▸ Selection
———
I always do this. I always think that May is our busiest month and I burn my candle at both ends all month long and then when June hits, I’m (not) surprisingly very tired. I tell myself it’s June and I can let off the gas a bit so I make time to rest and I schedule some friend dates and force my husband to get the heck out of the fields for a full day only to realize June is no less busy than May and I need to get back into go mode.
Go mode is hard. It is beautiful and bountiful and sun-filled and thrilling, but it is not where life happens. It is non-stop. It is hard on our bodies, hard on our spirit, hard on our marriage.
Thank the lord go mode is relatively short-lived. Not as short-lived as the one-month I always think it is, but short-lived in the grand scheme of a very beautiful, abundant, dreamy life.
———
▸ Your tasks
**a.** In the passage on go mode, why does the writer decide to get back into go mode in June? Please answer in one to three sentences.
**b.** Write the next part of the passage on go mode, picking up after its final sentence.
The records come from a separate source, not from the passage on go mode.
———
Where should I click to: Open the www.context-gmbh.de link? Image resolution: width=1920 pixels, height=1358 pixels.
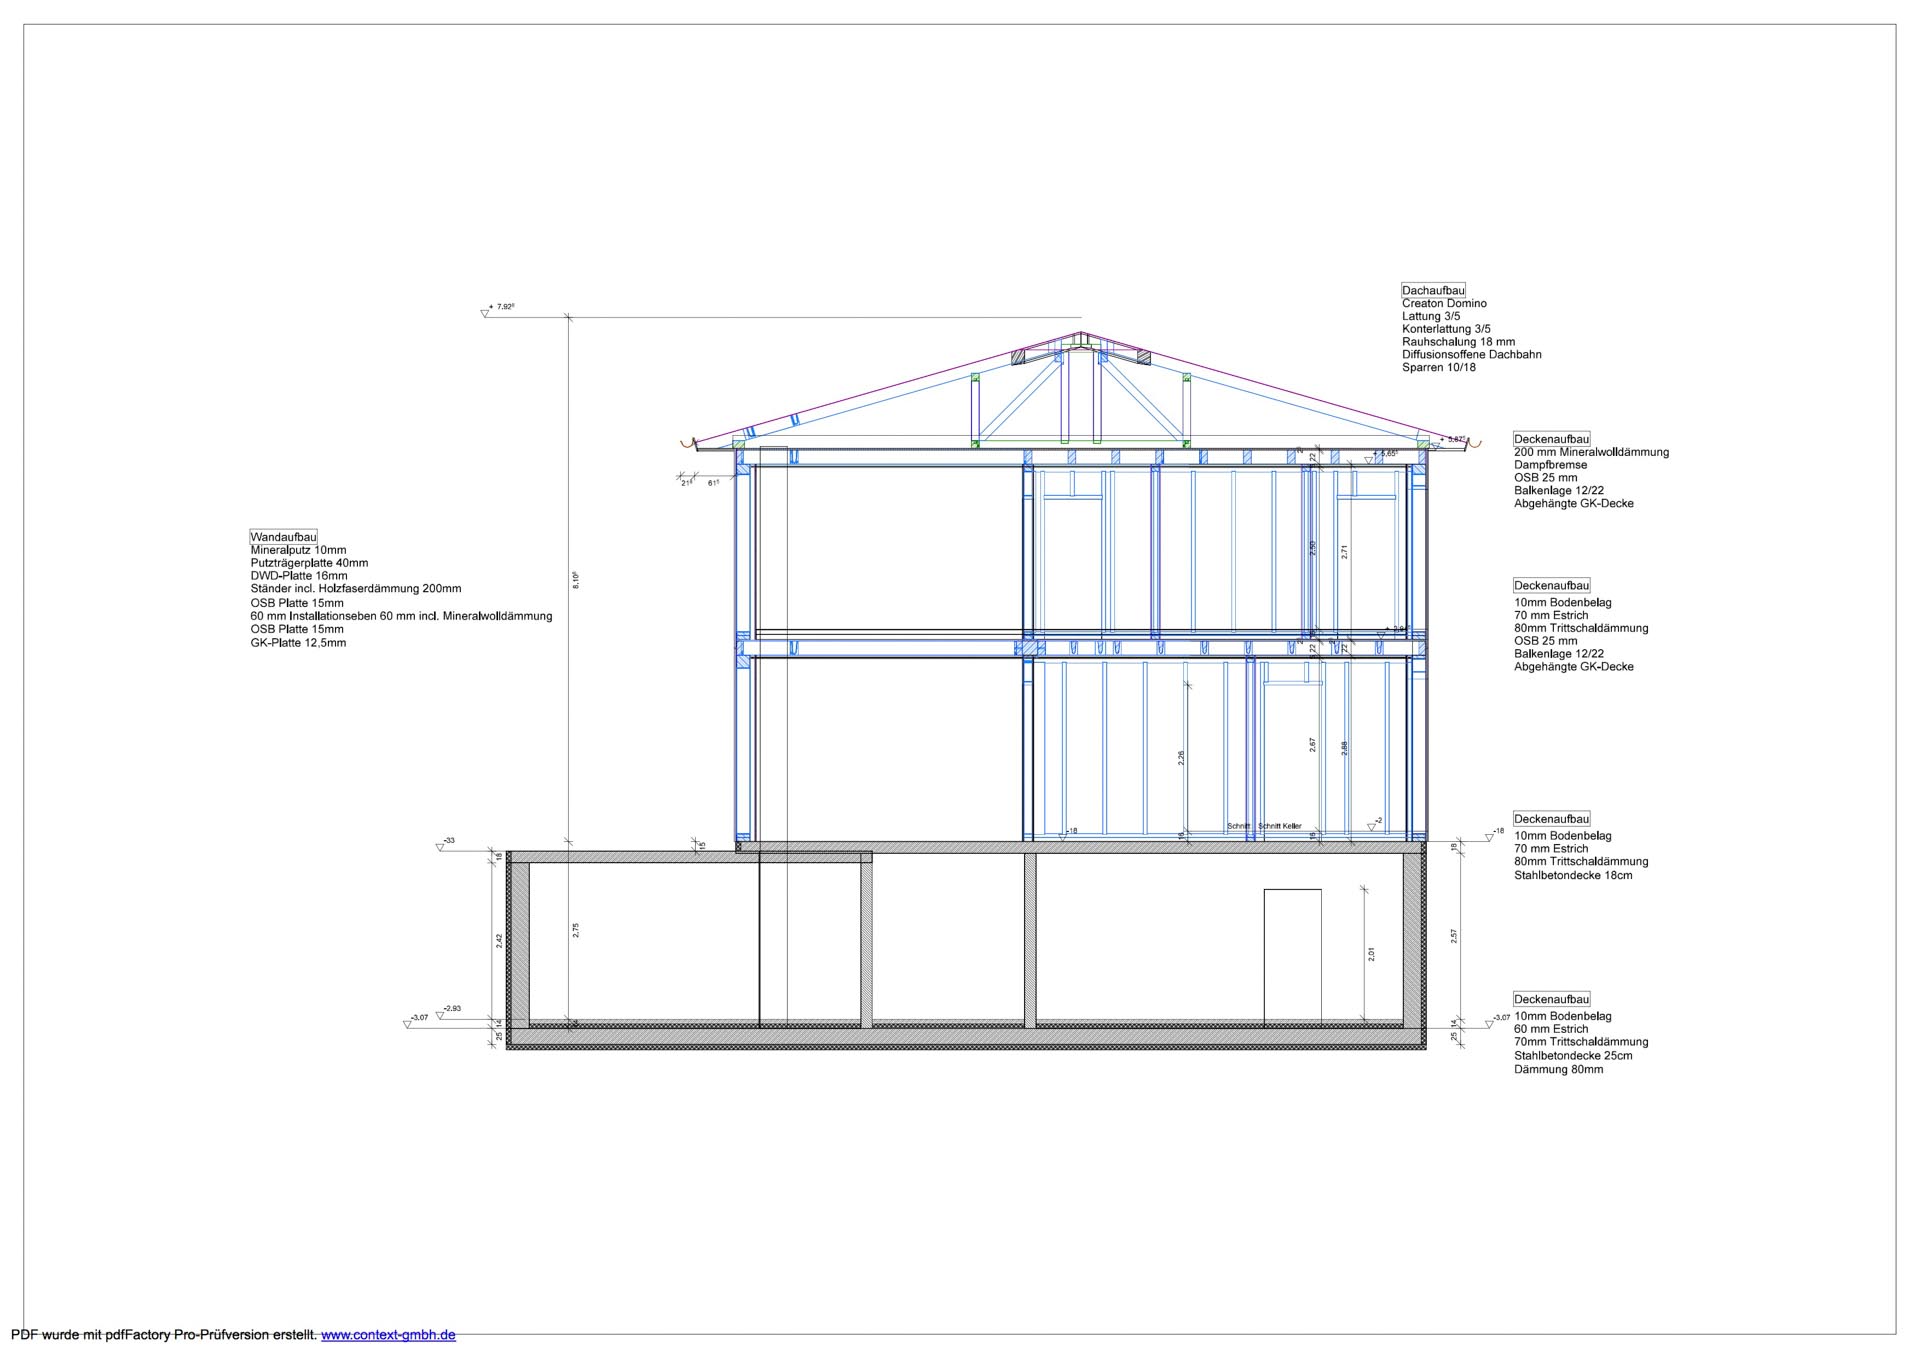tap(388, 1335)
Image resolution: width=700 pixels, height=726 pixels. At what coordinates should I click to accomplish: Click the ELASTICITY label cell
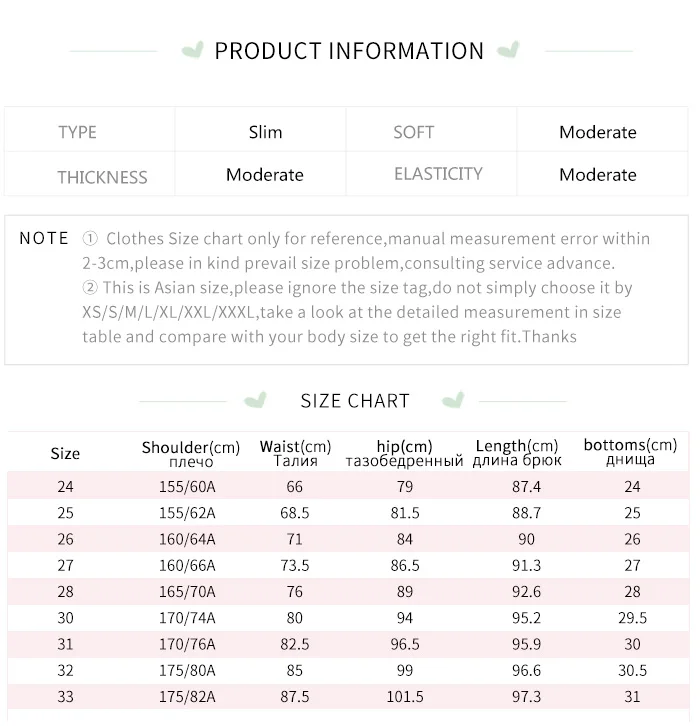point(438,174)
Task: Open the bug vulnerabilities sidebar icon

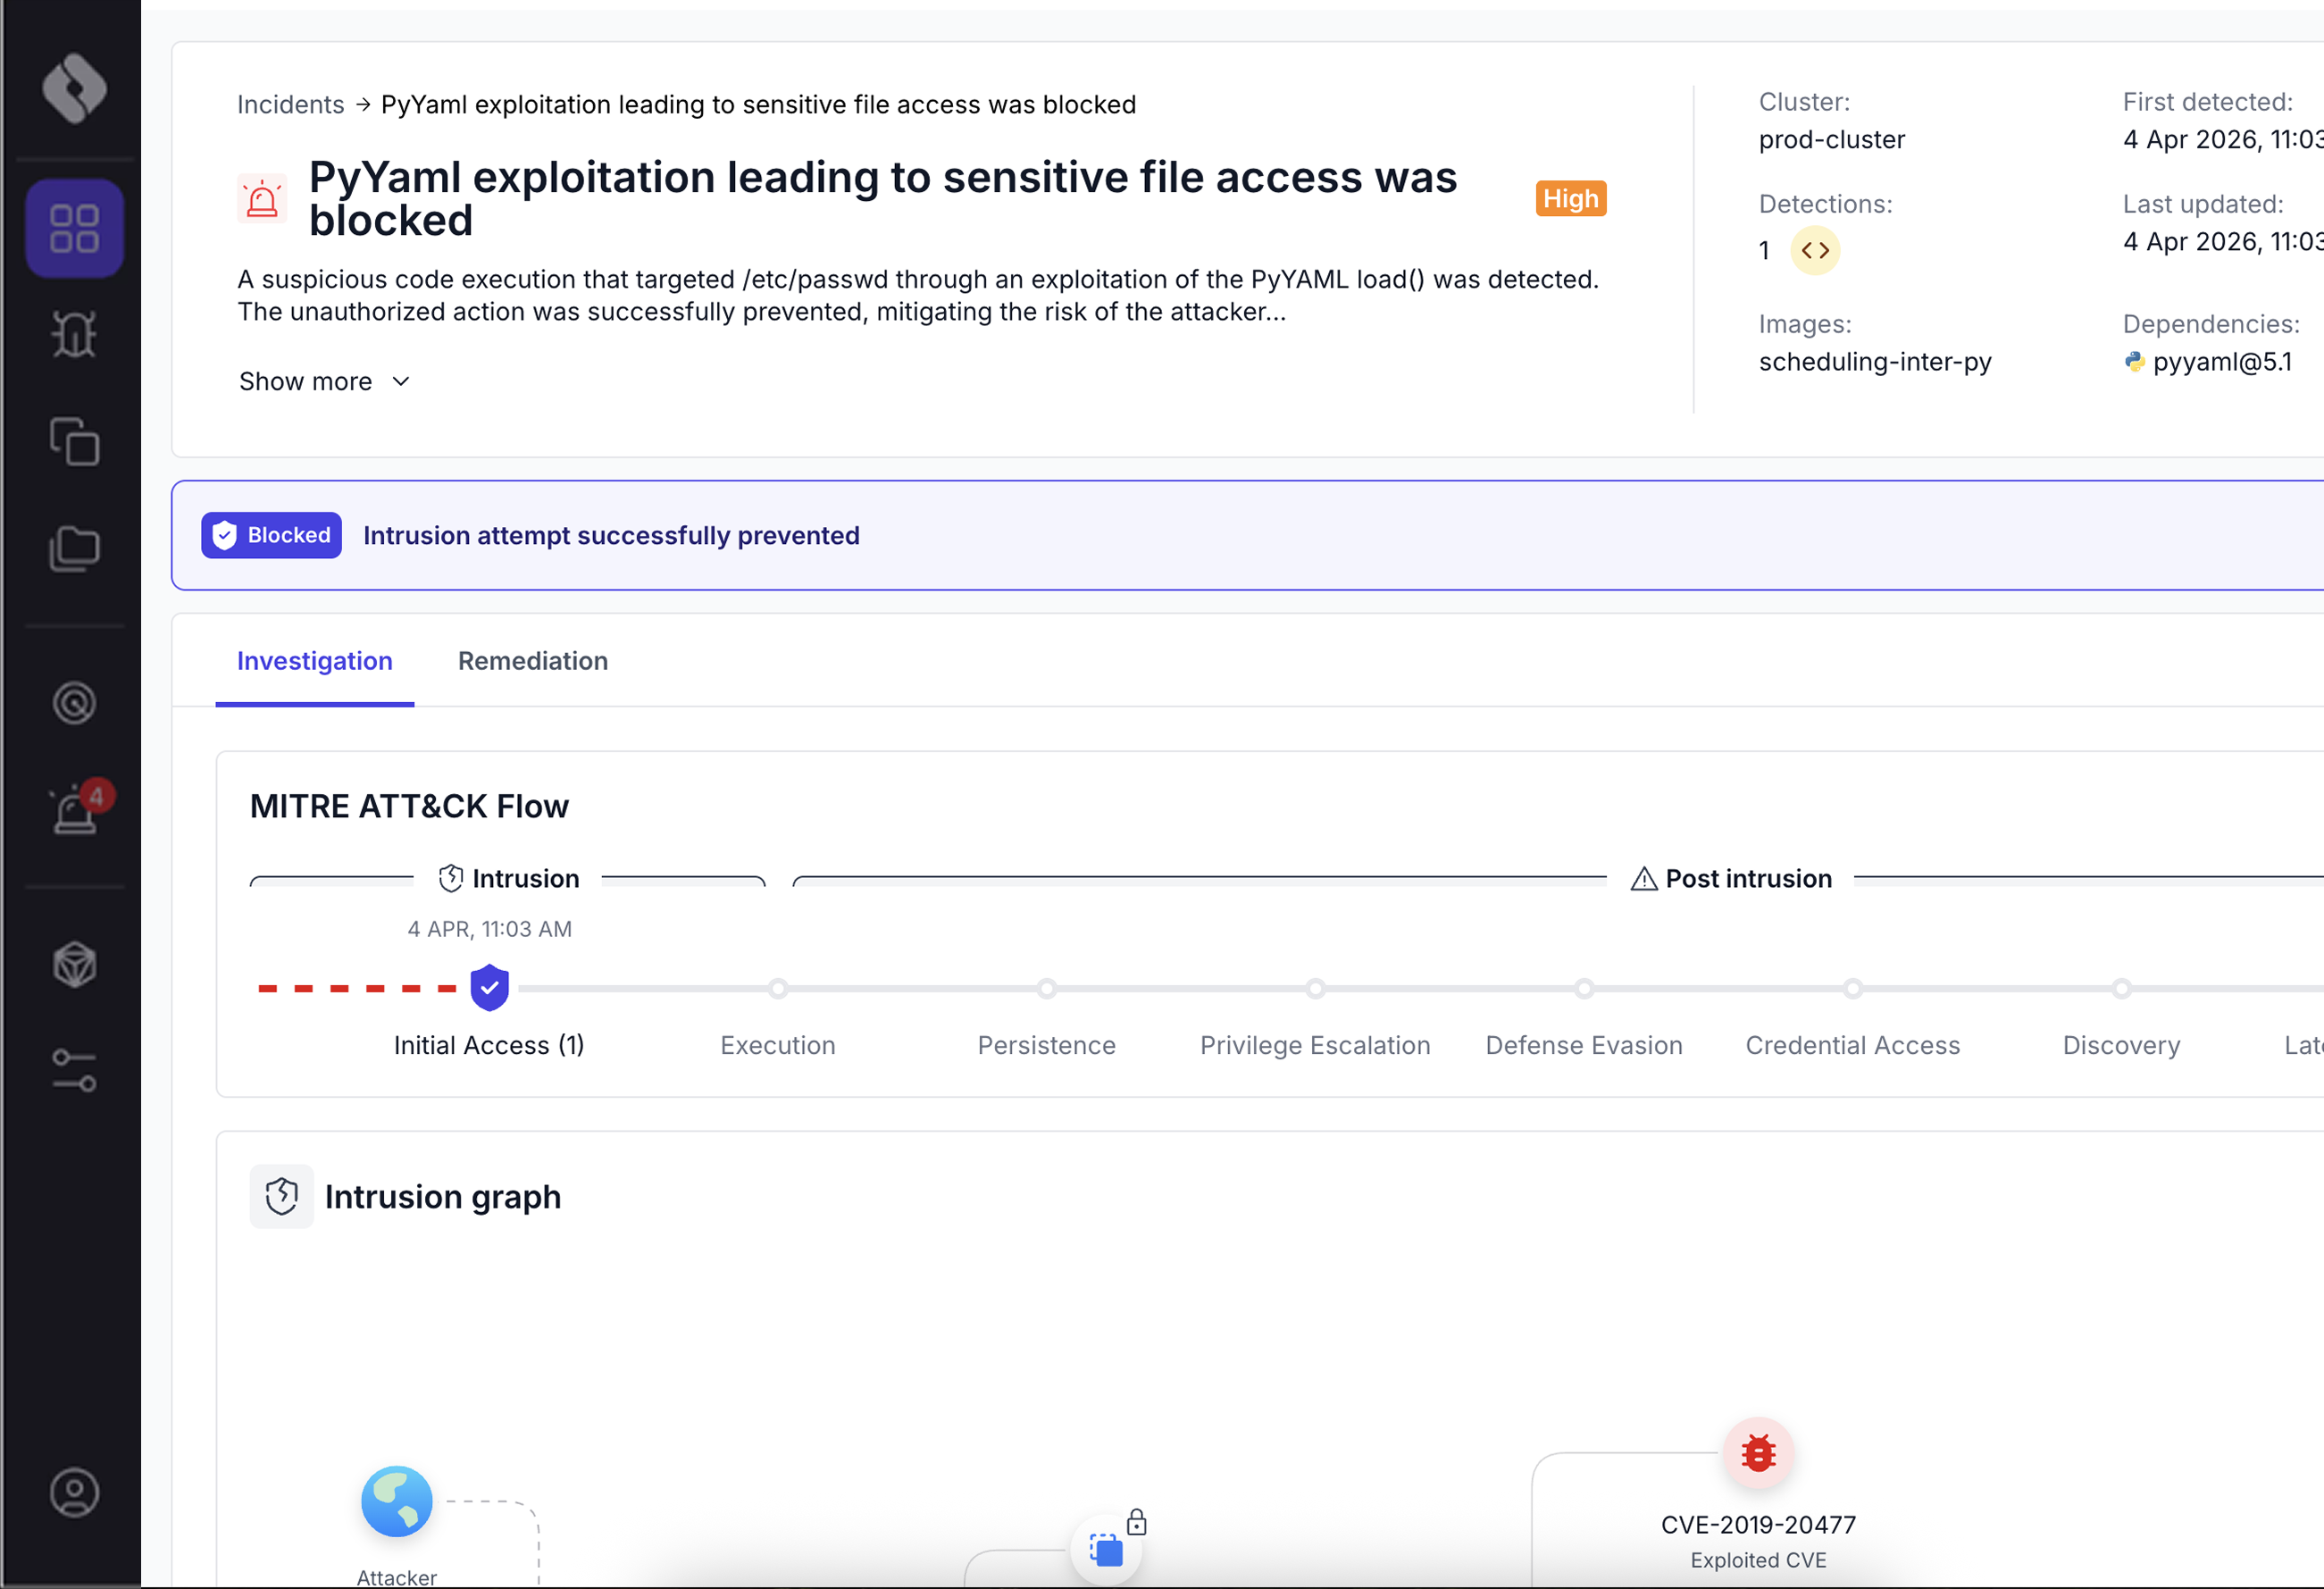Action: 74,334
———
▸ Final results
**a.** The writer eases off in June expecting a lighter month, but then realizes that June is no less busy than May. That realization is why the writer needs to return to go mode.

**b.**
So we’re here in June and we’re still weeding like mad and transplanting the last crops (which will sound much more daunting when I tell you that these last crops take up whole fields as opposed to whole beds), but we have infinitely less time to do it because we’re also harvesting which is not sad at all because everything is beautiful and perfect but is also very time-consuming. Our CSA began today which is filling my heart with boundless amounts of joy, but still, that means I’m spending more time in a car delivering boxes instead of tending to my crops.
It’s as much of a whirlwind as it sounds like but we’re trying to find spaciousness inside the madness and be grateful for all we have because this push, this rush, this pain is what we dream of all winter long. It’s soul satisfying and nurturing in a way I can’t even begin to put into words. So despite the fact that I’m constantly fighting to keep my eyelids open, I’m happy and full (in both heart and belly) and cooking pretty much every waking hour I’m not at the farm or my off-farm gig. The inspiration for new recipes is limitless, but also, (this should come as no surprise), we’re always hungry.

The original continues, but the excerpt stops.